**** DATASET RECORDS ****

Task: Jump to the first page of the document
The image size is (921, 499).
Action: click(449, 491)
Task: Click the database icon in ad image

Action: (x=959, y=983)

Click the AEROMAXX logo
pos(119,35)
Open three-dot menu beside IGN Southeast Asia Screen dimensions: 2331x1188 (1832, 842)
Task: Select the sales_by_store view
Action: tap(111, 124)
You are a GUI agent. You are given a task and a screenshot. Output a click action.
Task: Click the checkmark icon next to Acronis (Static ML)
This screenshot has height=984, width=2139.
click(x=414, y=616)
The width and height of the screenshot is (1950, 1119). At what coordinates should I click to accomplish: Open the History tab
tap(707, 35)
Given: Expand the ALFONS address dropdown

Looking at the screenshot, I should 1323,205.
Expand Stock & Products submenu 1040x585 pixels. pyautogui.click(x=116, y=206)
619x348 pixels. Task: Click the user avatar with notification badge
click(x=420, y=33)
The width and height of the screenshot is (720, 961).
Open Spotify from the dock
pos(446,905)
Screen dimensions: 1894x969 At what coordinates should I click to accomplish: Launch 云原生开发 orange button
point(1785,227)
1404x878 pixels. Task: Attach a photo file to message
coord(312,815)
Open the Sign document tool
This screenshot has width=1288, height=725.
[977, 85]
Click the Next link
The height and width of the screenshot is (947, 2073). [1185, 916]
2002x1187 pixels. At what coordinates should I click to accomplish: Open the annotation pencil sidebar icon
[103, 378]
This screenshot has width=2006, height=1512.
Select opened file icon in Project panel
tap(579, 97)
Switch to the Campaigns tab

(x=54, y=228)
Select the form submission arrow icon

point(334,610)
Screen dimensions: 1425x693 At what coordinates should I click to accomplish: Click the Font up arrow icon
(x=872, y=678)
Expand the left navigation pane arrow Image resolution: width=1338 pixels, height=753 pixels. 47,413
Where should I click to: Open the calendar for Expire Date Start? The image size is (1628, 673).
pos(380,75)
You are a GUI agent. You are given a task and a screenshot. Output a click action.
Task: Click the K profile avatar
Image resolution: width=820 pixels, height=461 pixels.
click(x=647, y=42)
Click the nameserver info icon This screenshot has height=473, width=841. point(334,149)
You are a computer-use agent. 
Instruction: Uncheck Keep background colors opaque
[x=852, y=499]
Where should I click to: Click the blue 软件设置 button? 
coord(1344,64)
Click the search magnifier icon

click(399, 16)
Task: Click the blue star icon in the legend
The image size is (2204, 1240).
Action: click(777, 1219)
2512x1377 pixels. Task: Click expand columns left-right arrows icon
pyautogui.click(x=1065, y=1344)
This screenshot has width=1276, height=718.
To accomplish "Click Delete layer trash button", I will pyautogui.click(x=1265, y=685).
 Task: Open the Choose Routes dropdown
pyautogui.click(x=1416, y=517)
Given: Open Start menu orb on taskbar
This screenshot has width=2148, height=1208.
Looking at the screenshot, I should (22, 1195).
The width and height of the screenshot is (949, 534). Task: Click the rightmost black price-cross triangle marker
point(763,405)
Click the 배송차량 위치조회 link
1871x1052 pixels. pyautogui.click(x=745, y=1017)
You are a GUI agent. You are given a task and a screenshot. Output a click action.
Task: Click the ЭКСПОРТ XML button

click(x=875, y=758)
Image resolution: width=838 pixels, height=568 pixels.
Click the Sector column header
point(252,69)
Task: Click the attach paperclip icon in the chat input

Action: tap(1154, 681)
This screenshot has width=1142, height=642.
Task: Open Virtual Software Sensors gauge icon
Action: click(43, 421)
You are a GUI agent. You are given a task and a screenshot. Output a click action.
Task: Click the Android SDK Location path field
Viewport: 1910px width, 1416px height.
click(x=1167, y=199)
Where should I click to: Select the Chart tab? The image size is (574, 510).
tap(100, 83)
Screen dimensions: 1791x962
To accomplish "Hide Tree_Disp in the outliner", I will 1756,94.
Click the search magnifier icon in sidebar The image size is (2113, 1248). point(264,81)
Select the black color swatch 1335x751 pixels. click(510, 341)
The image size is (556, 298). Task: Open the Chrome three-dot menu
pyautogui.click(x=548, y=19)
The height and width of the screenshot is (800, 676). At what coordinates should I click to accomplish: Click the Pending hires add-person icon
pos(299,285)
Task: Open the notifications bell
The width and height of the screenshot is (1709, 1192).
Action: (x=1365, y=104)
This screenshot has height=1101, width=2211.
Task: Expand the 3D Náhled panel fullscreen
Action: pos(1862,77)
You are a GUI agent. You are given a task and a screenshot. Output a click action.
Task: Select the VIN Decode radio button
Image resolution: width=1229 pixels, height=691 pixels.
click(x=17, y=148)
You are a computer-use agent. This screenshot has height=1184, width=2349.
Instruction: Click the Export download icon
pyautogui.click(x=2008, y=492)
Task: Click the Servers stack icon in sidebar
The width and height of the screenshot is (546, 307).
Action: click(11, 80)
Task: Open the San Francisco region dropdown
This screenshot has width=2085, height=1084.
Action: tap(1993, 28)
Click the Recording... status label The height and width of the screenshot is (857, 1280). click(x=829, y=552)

****

_WHAT YOU WILL DO:_
Your answer should be the lines of the listing above between the line holding "The width and height of the screenshot is (1950, 1119)." and the line holding "Expand the left", inclusive, restated word for word and alone.

_PROBLEM SOLUTION:_
The width and height of the screenshot is (1950, 1119). At what coordinates should I click to accomplish: Open the History tab
tap(707, 35)
Given: Expand the ALFONS address dropdown

Looking at the screenshot, I should 1323,205.
Expand Stock & Products submenu 1040x585 pixels. pyautogui.click(x=116, y=206)
619x348 pixels. Task: Click the user avatar with notification badge
click(x=420, y=33)
The width and height of the screenshot is (720, 961).
Open Spotify from the dock
pos(446,905)
Screen dimensions: 1894x969 At what coordinates should I click to accomplish: Launch 云原生开发 orange button
point(1785,227)
1404x878 pixels. Task: Attach a photo file to message
coord(312,815)
Open the Sign document tool
This screenshot has width=1288, height=725.
[977, 85]
Click the Next link
The height and width of the screenshot is (947, 2073). [1185, 916]
2002x1187 pixels. At what coordinates should I click to accomplish: Open the annotation pencil sidebar icon
[103, 378]
This screenshot has width=2006, height=1512.
Select opened file icon in Project panel
tap(579, 97)
Switch to the Campaigns tab

(x=54, y=228)
Select the form submission arrow icon

point(334,610)
Screen dimensions: 1425x693 At what coordinates should I click to accomplish: Click the Font up arrow icon
(x=872, y=678)
Expand the left navigation pane arrow Image resolution: width=1338 pixels, height=753 pixels. 47,413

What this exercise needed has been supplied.